• [Objective] Retype the material from the line with "1775x1596 pixels." to the line with "Action: (x=1181, y=814)", and omit the pictures from your copy.

• [Raw records]
-- START --
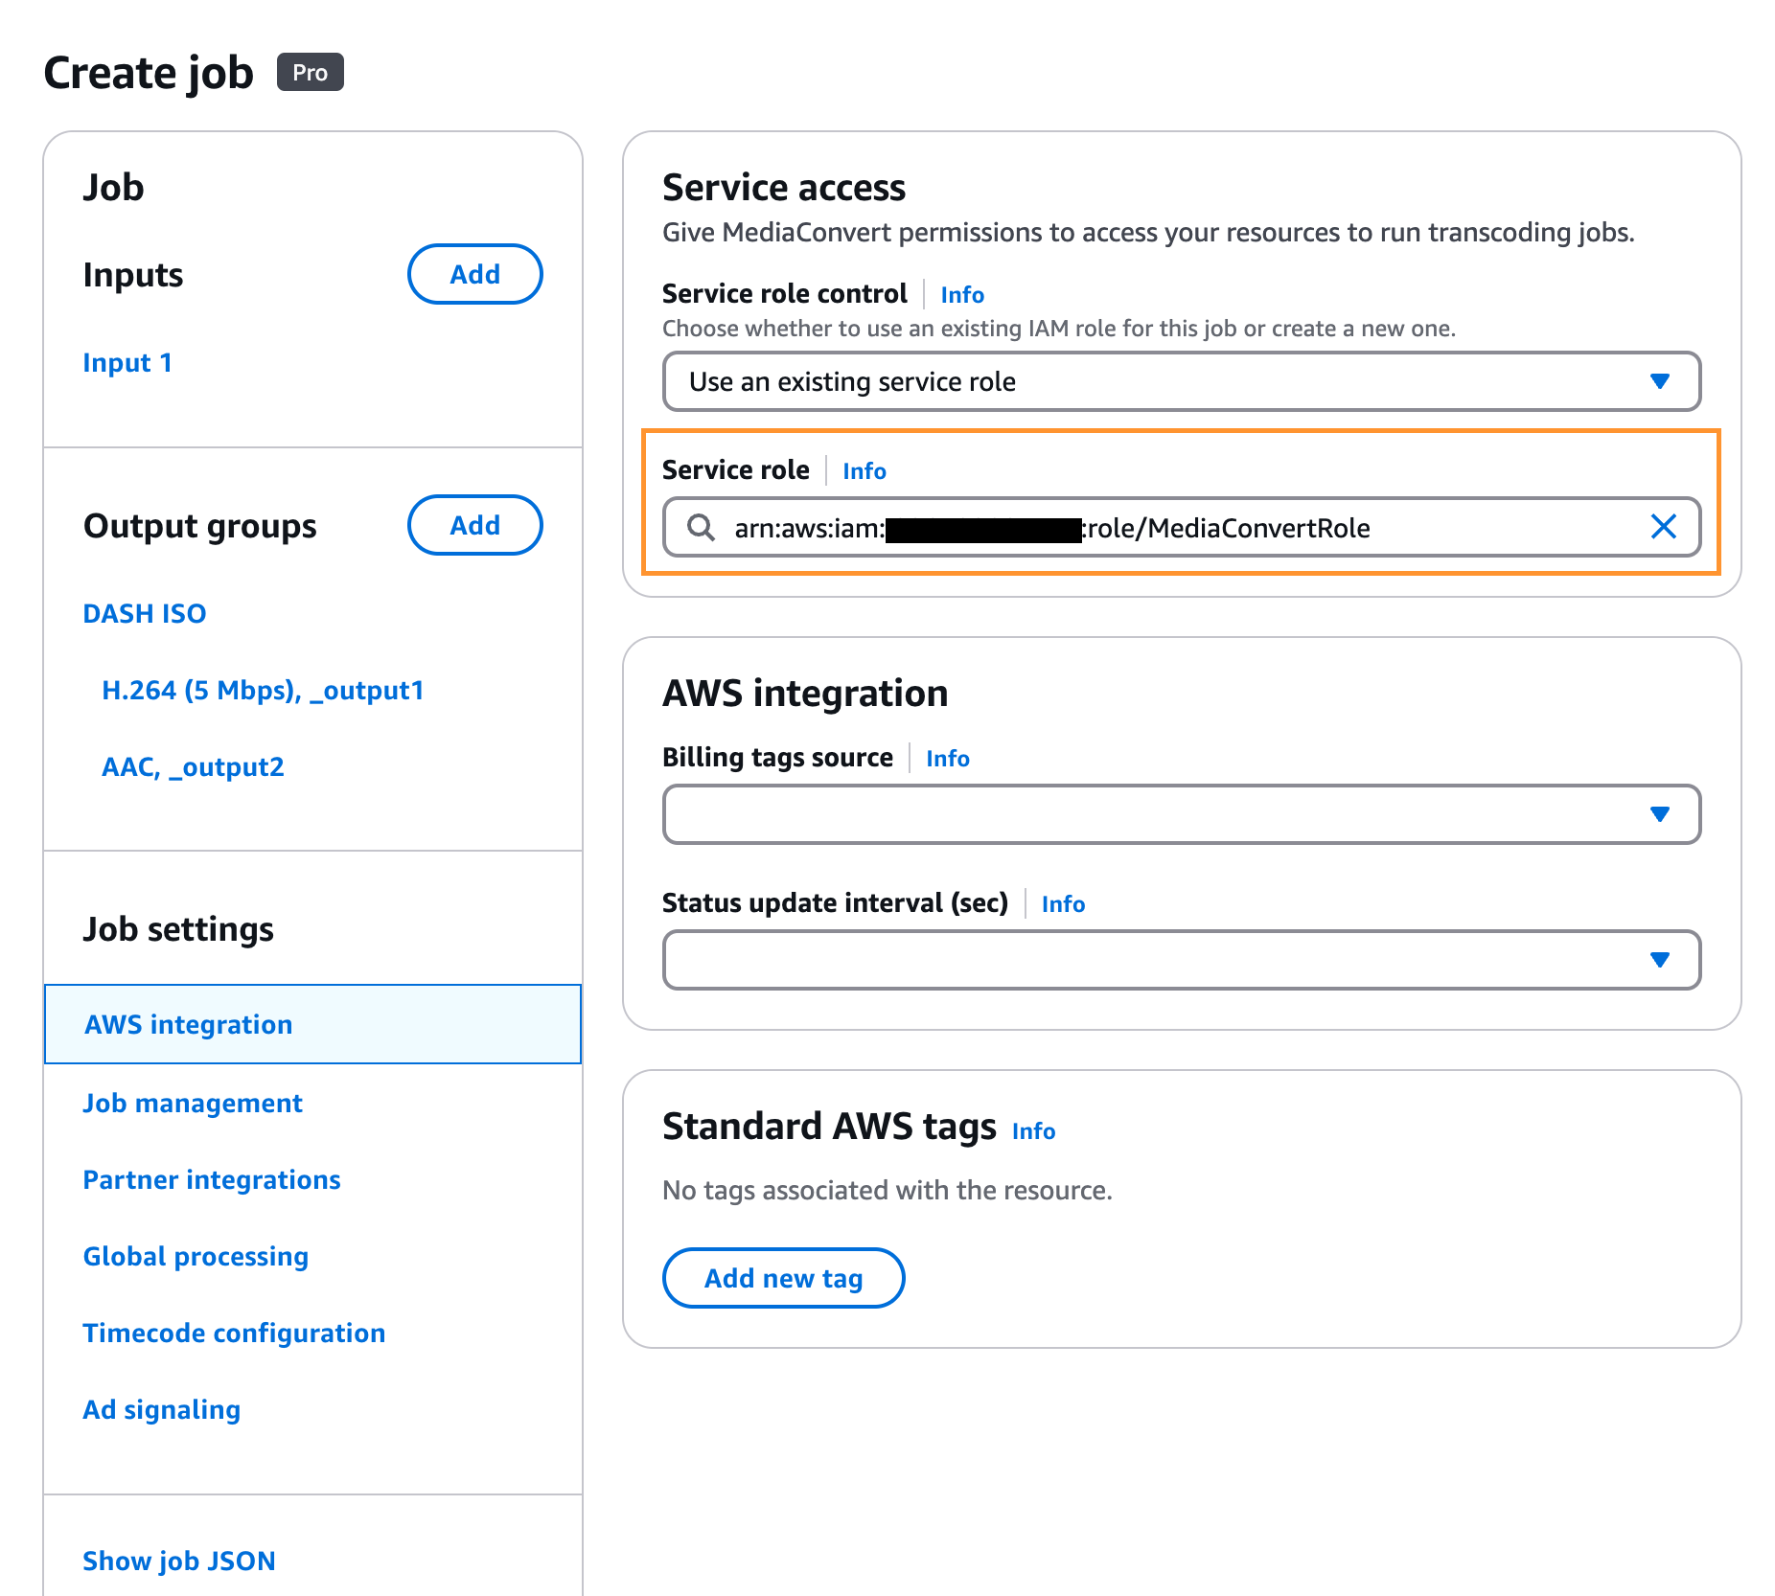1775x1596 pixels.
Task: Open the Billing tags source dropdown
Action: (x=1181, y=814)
-- END --
-- START --
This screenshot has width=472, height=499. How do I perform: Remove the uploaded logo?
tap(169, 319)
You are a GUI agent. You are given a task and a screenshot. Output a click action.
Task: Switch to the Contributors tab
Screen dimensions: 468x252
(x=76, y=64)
-- END --
-- START --
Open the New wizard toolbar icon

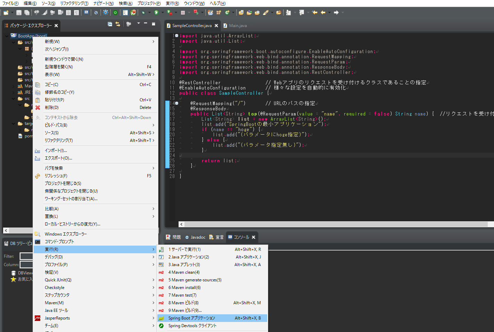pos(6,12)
-- END --
• [Task result]
1775x1596 pixels.
Task: Open the Billing tags source dropdown
Action: (x=1181, y=814)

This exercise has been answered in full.